Anti-inflammatory effects induced by pharmaceutical substances on inflammatory active brain astrocytes
Pharmaceutical treatment with probable anti-inflammatory substances that attack cells in various ways including receptors, ion channels, or transporter systems may slow down the progression of inflammatory conditions. Network coupled cells, such as astrocytes, regulate their cellular homeostasis via Ca2+ signals spread between the cells through gap junctions. Intracellular Ca2+ release is controlled by different signaling pathways that can be stimulated by ATP, glutamate and 5-HT. Astrocytes and microglia are the most prominent target cells for inflammation in the CNS. Their responses upon inflammatory stimuli work through the NO/cyclic GMP/protein kinase G systems that can downregulate the ATP-induced Ca2+ signaling, as well as G protein activities which alter Na+ transporters including the Na+/K+-ATPase pump activity, Toll-like receptor 4 (TLR4), glutamate-induced Ca2+ signaling, and release of pro-inflammatory cytokines.
The rationale for the project is to investigate a combination of pharmaceutical substances influencing the NO and the Gi/Gs activations of inflammatory reactive cells in order to make the cells return into a more physiological state. The ATP-evoked Ca2+ signaling is important, maybe due to increased ATP release and subsequent activation of purinergic receptors. A balance between intercellular Ca2+ signaling through gap junctions and extracellular signaling mediated by extracellular ATP may be important for physiological functions.
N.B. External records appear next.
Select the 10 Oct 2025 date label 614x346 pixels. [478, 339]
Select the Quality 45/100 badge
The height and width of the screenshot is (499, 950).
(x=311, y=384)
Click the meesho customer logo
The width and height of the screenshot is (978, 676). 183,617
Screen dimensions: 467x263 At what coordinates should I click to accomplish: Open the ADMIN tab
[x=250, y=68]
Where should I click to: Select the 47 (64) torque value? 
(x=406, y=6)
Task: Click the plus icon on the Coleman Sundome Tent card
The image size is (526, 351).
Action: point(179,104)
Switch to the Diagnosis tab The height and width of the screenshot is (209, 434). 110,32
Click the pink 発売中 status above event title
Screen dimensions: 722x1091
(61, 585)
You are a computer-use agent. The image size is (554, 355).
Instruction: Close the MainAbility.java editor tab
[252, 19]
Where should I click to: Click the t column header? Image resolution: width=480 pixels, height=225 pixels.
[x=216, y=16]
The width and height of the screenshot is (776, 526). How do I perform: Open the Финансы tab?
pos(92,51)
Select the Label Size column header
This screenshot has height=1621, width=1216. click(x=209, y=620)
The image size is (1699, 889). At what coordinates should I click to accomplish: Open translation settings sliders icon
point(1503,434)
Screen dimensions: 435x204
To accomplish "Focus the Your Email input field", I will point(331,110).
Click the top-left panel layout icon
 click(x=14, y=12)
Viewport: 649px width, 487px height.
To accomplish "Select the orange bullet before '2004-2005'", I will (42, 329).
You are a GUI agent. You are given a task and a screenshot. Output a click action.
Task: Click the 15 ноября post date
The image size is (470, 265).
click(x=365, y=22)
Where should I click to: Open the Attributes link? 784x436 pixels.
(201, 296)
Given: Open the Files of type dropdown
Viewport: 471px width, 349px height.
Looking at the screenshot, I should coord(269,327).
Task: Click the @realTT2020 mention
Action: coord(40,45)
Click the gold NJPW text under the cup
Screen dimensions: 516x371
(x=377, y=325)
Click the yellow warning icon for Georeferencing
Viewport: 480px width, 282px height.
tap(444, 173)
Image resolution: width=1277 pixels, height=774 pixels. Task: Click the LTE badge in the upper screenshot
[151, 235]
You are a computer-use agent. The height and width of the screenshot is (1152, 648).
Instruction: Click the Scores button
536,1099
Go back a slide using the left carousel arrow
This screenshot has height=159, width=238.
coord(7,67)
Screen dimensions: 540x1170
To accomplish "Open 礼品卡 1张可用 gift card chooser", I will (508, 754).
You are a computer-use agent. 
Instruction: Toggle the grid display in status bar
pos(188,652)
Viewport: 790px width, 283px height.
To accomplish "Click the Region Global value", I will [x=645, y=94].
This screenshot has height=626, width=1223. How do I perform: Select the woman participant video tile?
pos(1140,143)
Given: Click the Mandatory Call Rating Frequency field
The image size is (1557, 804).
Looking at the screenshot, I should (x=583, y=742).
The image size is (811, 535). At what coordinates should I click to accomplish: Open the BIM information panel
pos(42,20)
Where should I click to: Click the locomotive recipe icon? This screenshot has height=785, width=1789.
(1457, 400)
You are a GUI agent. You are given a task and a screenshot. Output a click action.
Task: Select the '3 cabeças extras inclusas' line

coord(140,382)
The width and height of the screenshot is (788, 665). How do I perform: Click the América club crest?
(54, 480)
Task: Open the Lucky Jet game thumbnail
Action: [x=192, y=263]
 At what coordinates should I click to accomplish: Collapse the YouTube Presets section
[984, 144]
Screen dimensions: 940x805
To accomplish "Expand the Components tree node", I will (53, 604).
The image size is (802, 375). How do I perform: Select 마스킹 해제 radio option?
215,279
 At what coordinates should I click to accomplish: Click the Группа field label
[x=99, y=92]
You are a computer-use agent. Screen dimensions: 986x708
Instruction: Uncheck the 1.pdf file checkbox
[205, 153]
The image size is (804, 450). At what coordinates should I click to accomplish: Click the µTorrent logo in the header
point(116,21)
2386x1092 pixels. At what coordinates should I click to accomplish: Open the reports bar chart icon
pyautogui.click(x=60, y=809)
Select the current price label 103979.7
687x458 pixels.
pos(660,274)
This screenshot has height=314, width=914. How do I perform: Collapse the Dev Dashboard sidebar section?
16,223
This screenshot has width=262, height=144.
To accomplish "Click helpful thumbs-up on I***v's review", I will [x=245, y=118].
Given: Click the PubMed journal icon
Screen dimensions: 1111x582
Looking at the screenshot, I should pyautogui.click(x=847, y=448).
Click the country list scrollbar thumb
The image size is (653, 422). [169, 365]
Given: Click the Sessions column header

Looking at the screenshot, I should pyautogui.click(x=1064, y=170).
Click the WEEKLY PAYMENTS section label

Combinations of different pharmaceutical substances downregulated 5-HT-, glutamate- and ATP-evoked intracellular Ca2+ release to a more normal Ca2+ signaling state. Furthermore, inflammatory receptor expressions decreased and the Na+/K+-ATPase pump activity increased (Forshammar et al, 2011; Block et al, 2012; 2013 a, b; 2015; Skiöldebrand et al, 2016; Nunes et al, 2016; Hansson et al, 2018; Hansson & Skiöldebrand, 2019).